Une « mesure de régularisation » ne peut pas être implicite ou déduite : la seule évolution favorable d'une réglementation ne peut, à elle seule, être regardée comme une mesure de régularisation de l'autorisation d'urbanisme contestée. (CE, 4 mai 2023, n° 464702).

Les limites de la fraude

Le juge ne peut faire application des articles L. 600-5 et L. 600-5-1 lorsque l'autorisation d'urbanisme dont il est saisi est entachée de fraude (CE, 11 mars 2024, commune de Saint-Raphaël, no 464257), ni ne recevoir de permis modificatif spontané (CE, 18 décembre 2024, n° 490711). Celle-ci s'appréciant à la date à laquelle l'administration se prononce (CE, 15 février. 2019, commune de Cogolin, no 401384).

Quid des vices qui perdureraient après tentative de régularisation ?

Tout d'abord, s'agissant d'une règle de fond (non-respect du PLU, du Code de l'urbanisme, de la loi Montagne...) ; les règles applicables pour savoir si la mesure de régularisation est fondée s'apprécient à la date à laquelle le juge statue et non pas à la date du permis initial.

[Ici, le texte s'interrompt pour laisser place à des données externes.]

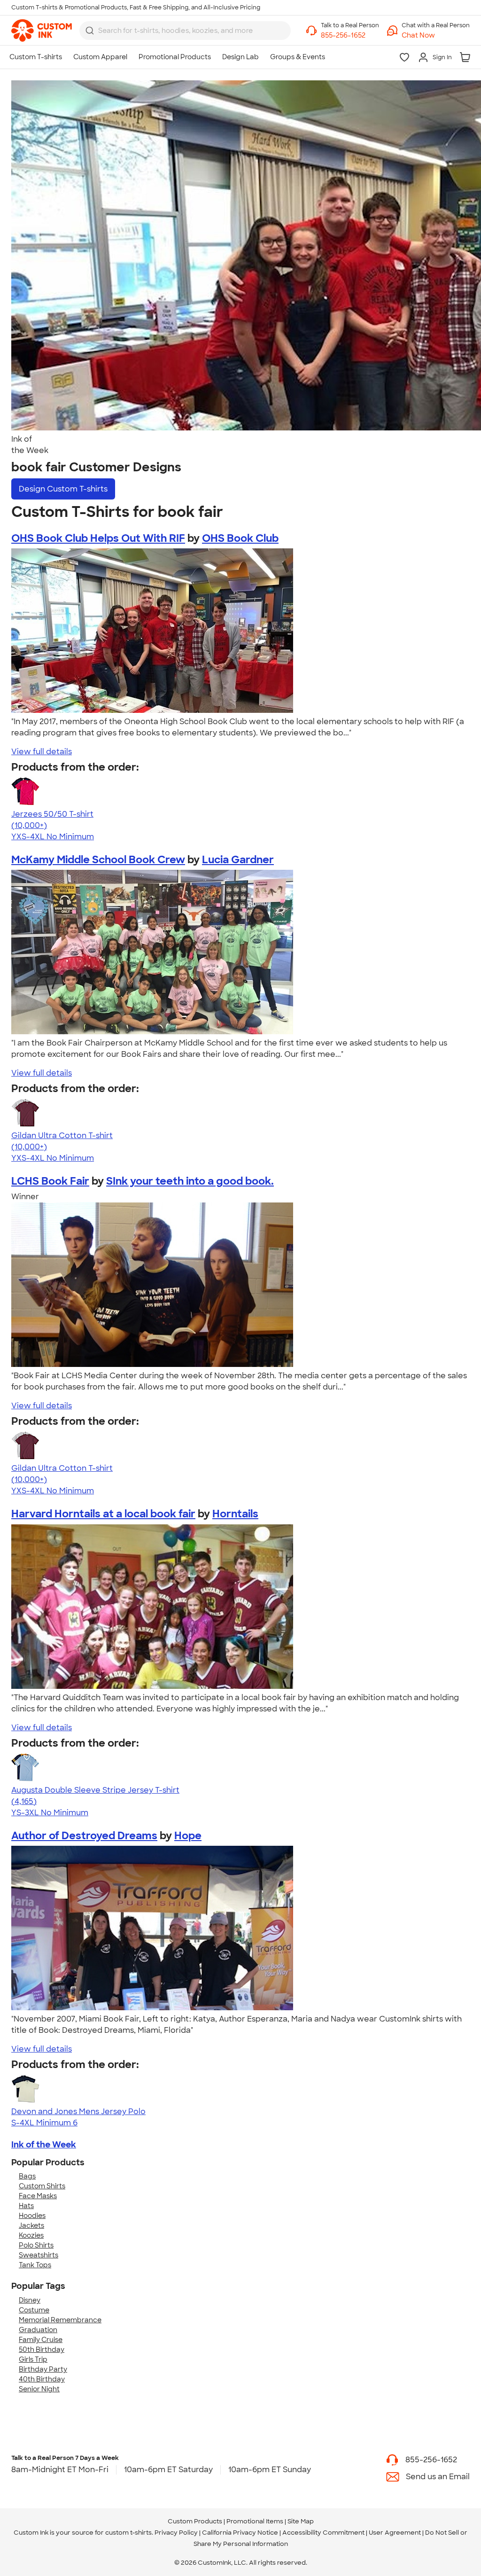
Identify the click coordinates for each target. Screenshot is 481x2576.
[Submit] (89, 30)
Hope (188, 1835)
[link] (41, 30)
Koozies (31, 2235)
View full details (41, 752)
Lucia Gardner (238, 859)
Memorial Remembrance (60, 2320)
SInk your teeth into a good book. (190, 1181)
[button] (436, 35)
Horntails (235, 1514)
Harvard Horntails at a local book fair (103, 1514)
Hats (26, 2205)
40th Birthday (42, 2379)
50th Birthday (41, 2349)
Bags (27, 2176)
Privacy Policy (176, 2533)
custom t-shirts (128, 2533)
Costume (34, 2310)
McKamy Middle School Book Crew (98, 859)
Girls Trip (33, 2359)
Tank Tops (35, 2265)
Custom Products (195, 2521)
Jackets (31, 2225)
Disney (29, 2300)
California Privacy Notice (240, 2533)
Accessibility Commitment (323, 2533)
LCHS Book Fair (50, 1181)
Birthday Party (43, 2369)
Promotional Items (254, 2521)
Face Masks (38, 2196)
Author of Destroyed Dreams (84, 1835)
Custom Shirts (42, 2186)
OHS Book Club (240, 538)
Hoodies (32, 2215)
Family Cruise (40, 2339)
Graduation (38, 2330)
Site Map (300, 2521)
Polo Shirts (36, 2245)
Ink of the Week (43, 2144)
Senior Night (39, 2389)
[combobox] (185, 30)
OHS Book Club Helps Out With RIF (98, 538)
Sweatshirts (38, 2255)
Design (63, 489)
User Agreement (395, 2533)
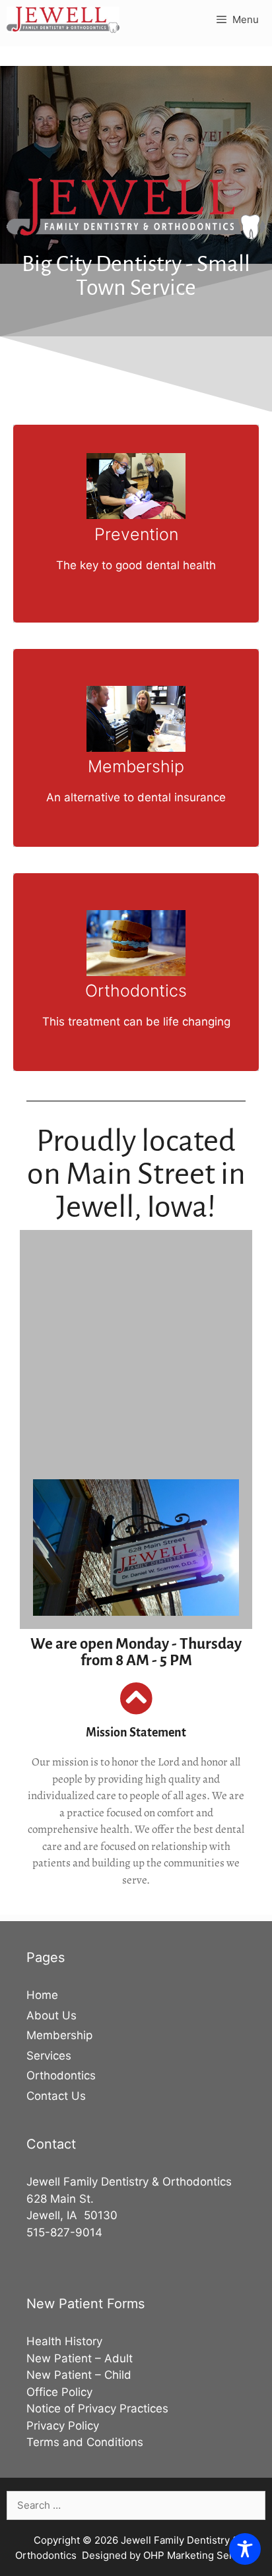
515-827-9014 (64, 2232)
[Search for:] (136, 2505)
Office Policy (59, 2392)
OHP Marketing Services (200, 2555)
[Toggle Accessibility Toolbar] (245, 2549)
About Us (51, 2015)
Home (42, 1995)
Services (48, 2055)
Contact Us (56, 2095)
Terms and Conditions (84, 2442)
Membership (59, 2035)
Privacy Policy (62, 2425)
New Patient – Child (78, 2374)
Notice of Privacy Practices (97, 2408)
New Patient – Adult (79, 2358)
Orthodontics (61, 2075)
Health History (64, 2341)
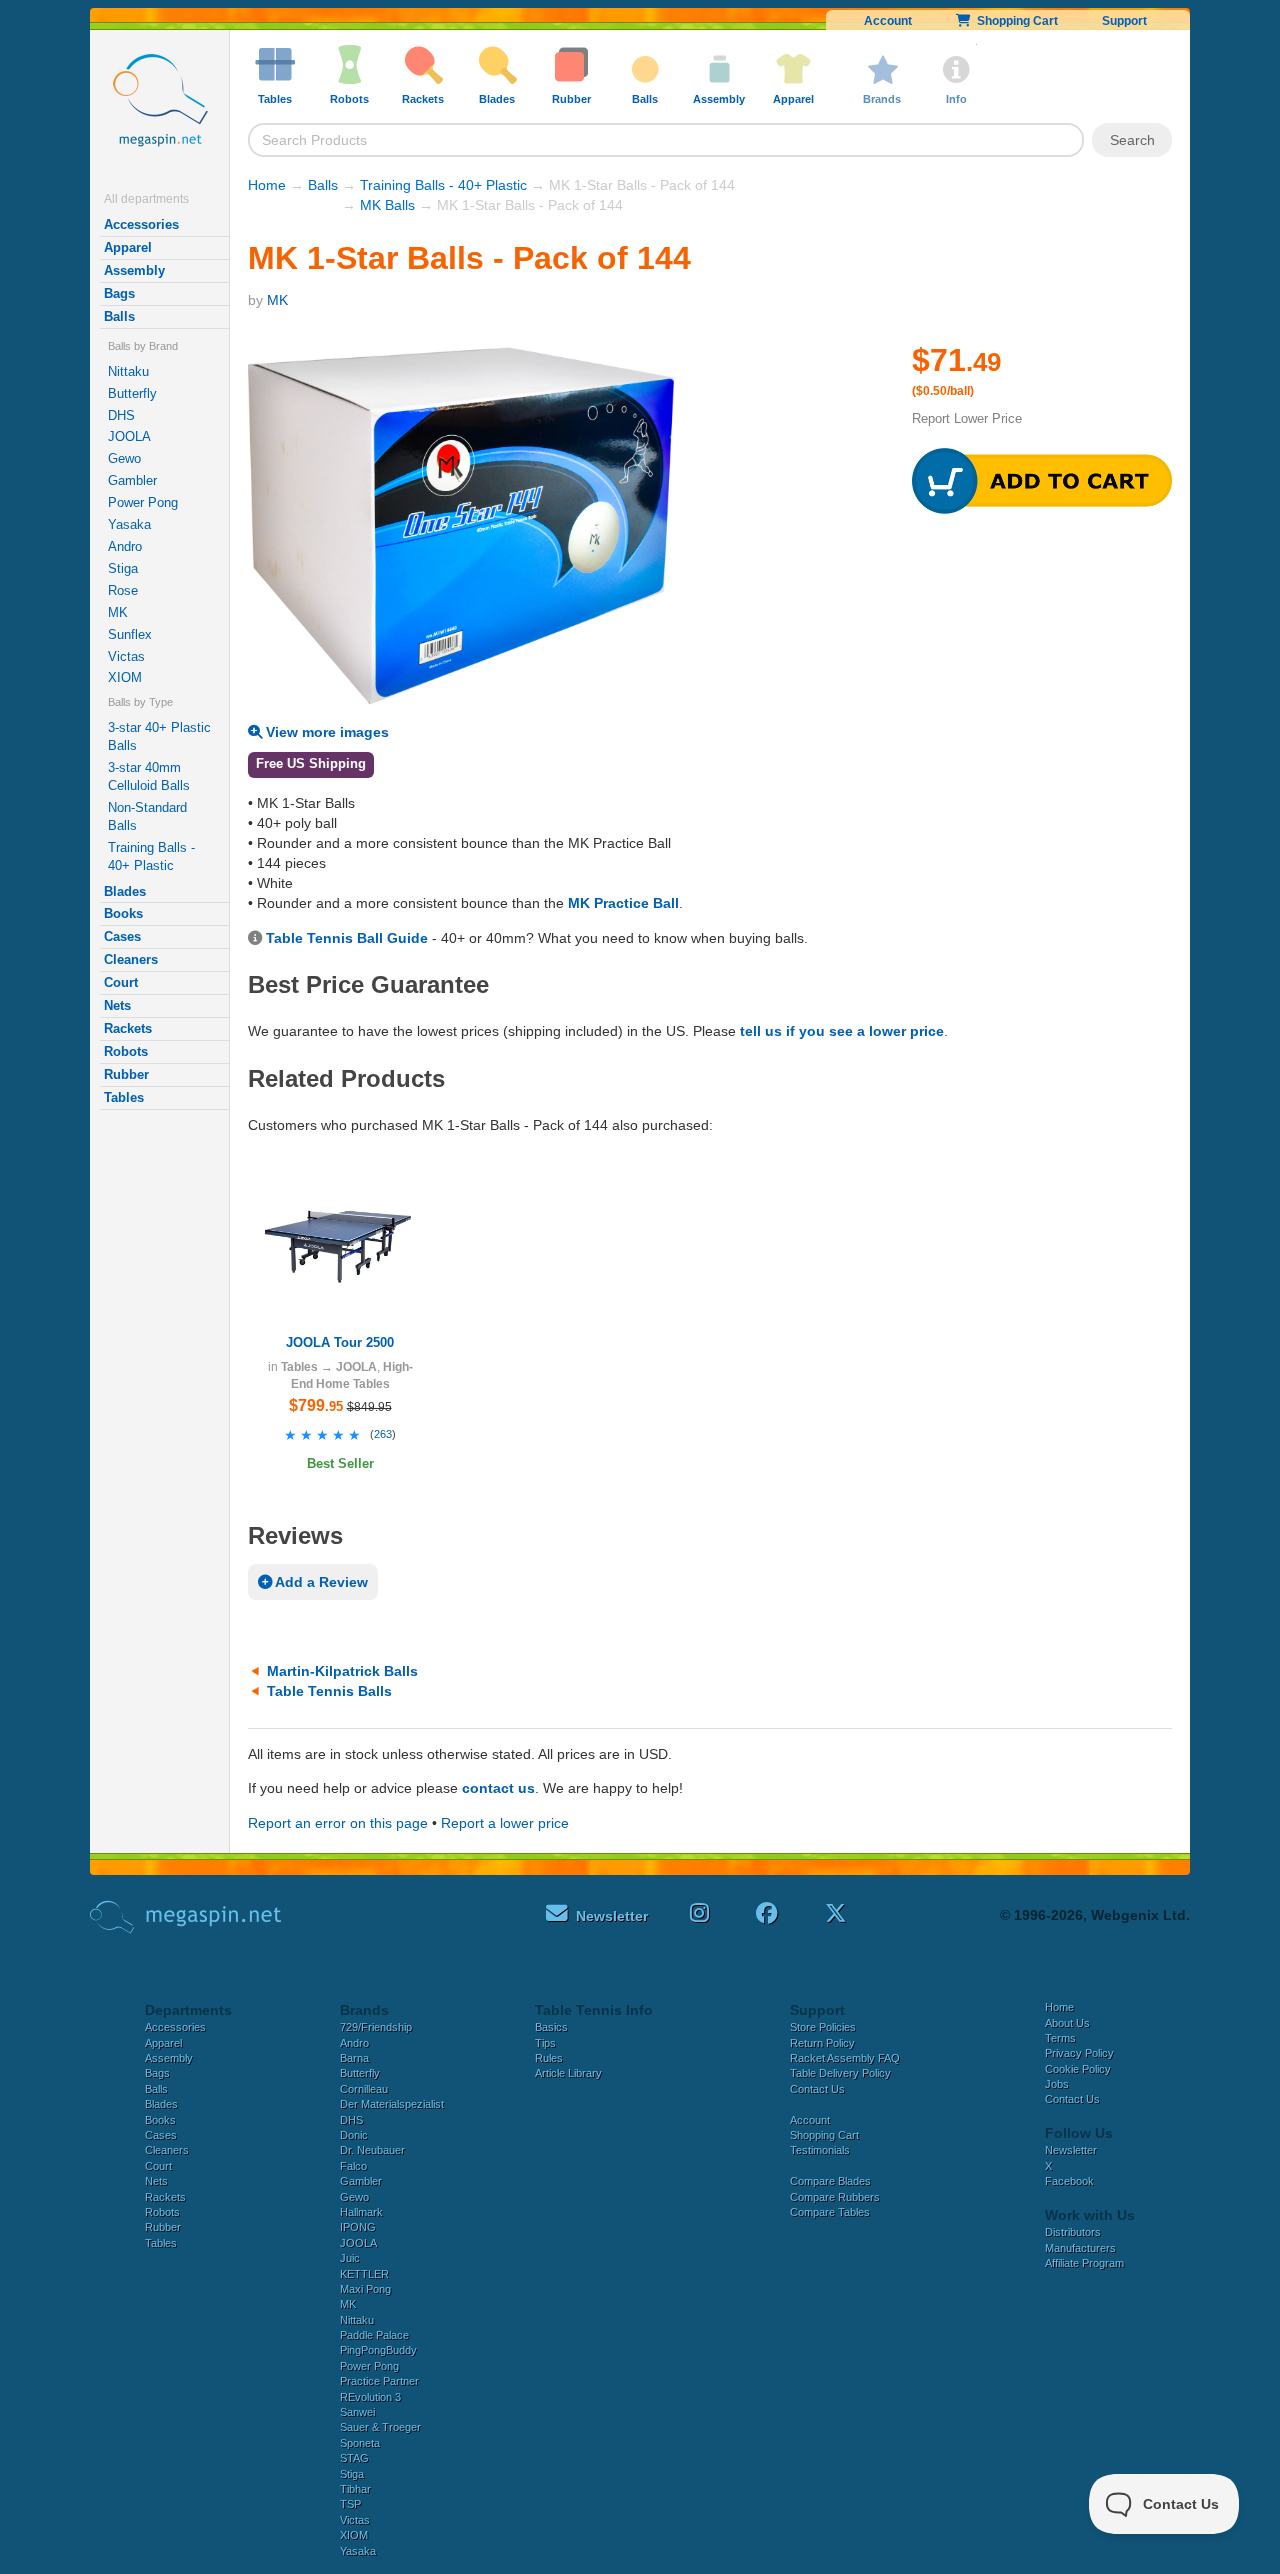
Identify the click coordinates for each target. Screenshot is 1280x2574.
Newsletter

Ensuite, dans l'hypothèse où, après un premier sursis à statuer, la mesure de régularisation notifiée n'a pas été de nature à régulariser le vice affectant l'autorisation d'urbanisme initiale, le juge ne peut pas prononcer un second sursis à statuer, il doit annuler la décision (CE sect., 14 octobre 2024 société Saint-Saturnin Roussillon Ferme, n° 471936). Cette solution ne vaut que si un vice propre entache la mesure de régularisation. Dans ce cas précis, le juge a toujours la faculté de sursoir à statuer ou d'annuler partiellement l'autorisation contestée afin de permettre la régularisation de la mesure de régularisation (CE, 17 mars 2021, req. n° 436073).

Ainsi, en cas de sursis à statuer infructueux, le juge administratif n'a pas à sursoir à statuer, à nouveau, ou bien annuler partiellement l'autorisation viciée pour offrir au pétitionnaire la possibilité de la régulariser. Une fois sa chance passée, le pétitionnaire n'a pas le droit à une seconde chance.